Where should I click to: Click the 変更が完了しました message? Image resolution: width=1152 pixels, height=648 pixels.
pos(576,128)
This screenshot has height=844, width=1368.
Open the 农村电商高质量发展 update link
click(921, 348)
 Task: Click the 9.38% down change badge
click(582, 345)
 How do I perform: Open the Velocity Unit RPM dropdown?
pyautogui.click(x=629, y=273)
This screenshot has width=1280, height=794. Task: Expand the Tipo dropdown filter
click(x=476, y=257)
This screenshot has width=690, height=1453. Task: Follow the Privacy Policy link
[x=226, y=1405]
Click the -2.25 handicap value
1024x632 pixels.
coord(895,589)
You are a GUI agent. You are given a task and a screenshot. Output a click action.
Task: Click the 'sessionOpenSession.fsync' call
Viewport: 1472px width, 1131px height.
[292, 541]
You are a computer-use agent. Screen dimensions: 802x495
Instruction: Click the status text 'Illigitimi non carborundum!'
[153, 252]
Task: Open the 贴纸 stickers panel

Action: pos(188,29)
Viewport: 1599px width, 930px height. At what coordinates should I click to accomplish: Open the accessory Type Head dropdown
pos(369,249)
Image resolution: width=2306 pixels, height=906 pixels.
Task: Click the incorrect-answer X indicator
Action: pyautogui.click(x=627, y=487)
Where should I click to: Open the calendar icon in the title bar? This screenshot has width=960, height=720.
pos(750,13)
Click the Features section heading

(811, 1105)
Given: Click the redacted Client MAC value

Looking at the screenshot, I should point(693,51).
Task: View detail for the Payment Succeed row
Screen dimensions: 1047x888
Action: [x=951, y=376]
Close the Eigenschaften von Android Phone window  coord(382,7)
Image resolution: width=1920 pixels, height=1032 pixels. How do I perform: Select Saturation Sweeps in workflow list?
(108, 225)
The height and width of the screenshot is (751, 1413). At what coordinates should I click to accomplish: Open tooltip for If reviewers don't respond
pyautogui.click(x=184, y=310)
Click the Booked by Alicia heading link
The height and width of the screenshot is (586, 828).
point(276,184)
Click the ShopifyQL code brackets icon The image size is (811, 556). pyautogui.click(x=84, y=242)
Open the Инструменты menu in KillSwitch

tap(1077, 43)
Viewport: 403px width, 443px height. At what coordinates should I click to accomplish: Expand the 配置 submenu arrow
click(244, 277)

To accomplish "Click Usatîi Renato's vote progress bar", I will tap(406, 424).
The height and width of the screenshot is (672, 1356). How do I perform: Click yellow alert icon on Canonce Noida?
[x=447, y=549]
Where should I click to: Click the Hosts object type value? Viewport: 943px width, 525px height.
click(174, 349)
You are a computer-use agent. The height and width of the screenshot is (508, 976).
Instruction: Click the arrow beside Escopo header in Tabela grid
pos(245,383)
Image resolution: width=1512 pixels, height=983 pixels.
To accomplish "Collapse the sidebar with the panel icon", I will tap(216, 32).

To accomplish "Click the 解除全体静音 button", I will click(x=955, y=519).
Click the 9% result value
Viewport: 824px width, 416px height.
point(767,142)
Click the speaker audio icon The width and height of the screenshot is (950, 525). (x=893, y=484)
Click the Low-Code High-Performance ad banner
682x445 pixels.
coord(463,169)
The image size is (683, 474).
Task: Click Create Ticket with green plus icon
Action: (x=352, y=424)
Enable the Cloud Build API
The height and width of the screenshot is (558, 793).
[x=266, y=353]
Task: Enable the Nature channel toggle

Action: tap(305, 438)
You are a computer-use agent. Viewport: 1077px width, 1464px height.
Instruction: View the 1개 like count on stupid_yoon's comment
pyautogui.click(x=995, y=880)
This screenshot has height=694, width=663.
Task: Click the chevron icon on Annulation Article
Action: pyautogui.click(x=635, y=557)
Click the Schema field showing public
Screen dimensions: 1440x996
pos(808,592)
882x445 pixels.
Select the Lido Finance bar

## The task
From the first line to the last, write out the data exactly.

## Solution below
Where should I click to: Click the 変更が完了しました message? Image resolution: width=1152 pixels, height=648 pixels.
pos(576,128)
This screenshot has height=844, width=1368.
Open the 农村电商高质量发展 update link
click(921, 348)
 Task: Click the 9.38% down change badge
click(582, 345)
 How do I perform: Open the Velocity Unit RPM dropdown?
pyautogui.click(x=629, y=273)
This screenshot has width=1280, height=794. Task: Expand the Tipo dropdown filter
click(x=476, y=257)
This screenshot has width=690, height=1453. Task: Follow the Privacy Policy link
[x=226, y=1405]
Click the -2.25 handicap value
1024x632 pixels.
coord(895,589)
You are a GUI agent. You are given a task and a screenshot. Output a click action.
Task: Click the 'sessionOpenSession.fsync' call
Viewport: 1472px width, 1131px height.
[292, 541]
You are a computer-use agent. Screen dimensions: 802x495
Instruction: Click the status text 'Illigitimi non carborundum!'
[153, 252]
Task: Open the 贴纸 stickers panel

Action: pos(188,29)
Viewport: 1599px width, 930px height. At what coordinates should I click to accomplish: Open the accessory Type Head dropdown
pos(369,249)
Image resolution: width=2306 pixels, height=906 pixels.
Task: Click the incorrect-answer X indicator
Action: pyautogui.click(x=627, y=487)
Where should I click to: Open the calendar icon in the title bar? This screenshot has width=960, height=720.
pos(750,13)
Click the Features section heading

(811, 1105)
Given: Click the redacted Client MAC value

Looking at the screenshot, I should point(693,51).
Task: View detail for the Payment Succeed row
Screen dimensions: 1047x888
Action: [x=951, y=376]
Close the Eigenschaften von Android Phone window  coord(382,7)
Image resolution: width=1920 pixels, height=1032 pixels. How do I perform: Select Saturation Sweeps in workflow list?
(108, 225)
The height and width of the screenshot is (751, 1413). At what coordinates should I click to accomplish: Open tooltip for If reviewers don't respond
pyautogui.click(x=184, y=310)
Click the Booked by Alicia heading link
The height and width of the screenshot is (586, 828).
point(276,184)
Click the ShopifyQL code brackets icon The image size is (811, 556). pyautogui.click(x=84, y=242)
Open the Инструменты menu in KillSwitch

tap(1077, 43)
Viewport: 403px width, 443px height. At what coordinates should I click to accomplish: Expand the 配置 submenu arrow
click(244, 277)

To accomplish "Click Usatîi Renato's vote progress bar", I will tap(406, 424).
The height and width of the screenshot is (672, 1356). How do I perform: Click yellow alert icon on Canonce Noida?
[x=447, y=549]
Where should I click to: Click the Hosts object type value? Viewport: 943px width, 525px height.
click(174, 349)
You are a computer-use agent. The height and width of the screenshot is (508, 976).
Instruction: Click the arrow beside Escopo header in Tabela grid
pos(245,383)
Image resolution: width=1512 pixels, height=983 pixels.
To accomplish "Collapse the sidebar with the panel icon", I will tap(216, 32).

To accomplish "Click the 解除全体静音 button", I will click(x=955, y=519).
Click the 9% result value
Viewport: 824px width, 416px height.
point(767,142)
Click the speaker audio icon The width and height of the screenshot is (950, 525). (x=893, y=484)
Click the Low-Code High-Performance ad banner
682x445 pixels.
coord(463,169)
The image size is (683, 474).
Task: Click Create Ticket with green plus icon
Action: (x=352, y=424)
Enable the Cloud Build API
The height and width of the screenshot is (558, 793).
[x=266, y=353]
Task: Enable the Nature channel toggle

Action: tap(305, 438)
You are a computer-use agent. Viewport: 1077px width, 1464px height.
Instruction: View the 1개 like count on stupid_yoon's comment
pyautogui.click(x=995, y=880)
This screenshot has height=694, width=663.
Task: Click the chevron icon on Annulation Article
Action: pyautogui.click(x=635, y=557)
Click the Schema field showing public
Screen dimensions: 1440x996
pos(808,592)
882x445 pixels.
Select the Lido Finance bar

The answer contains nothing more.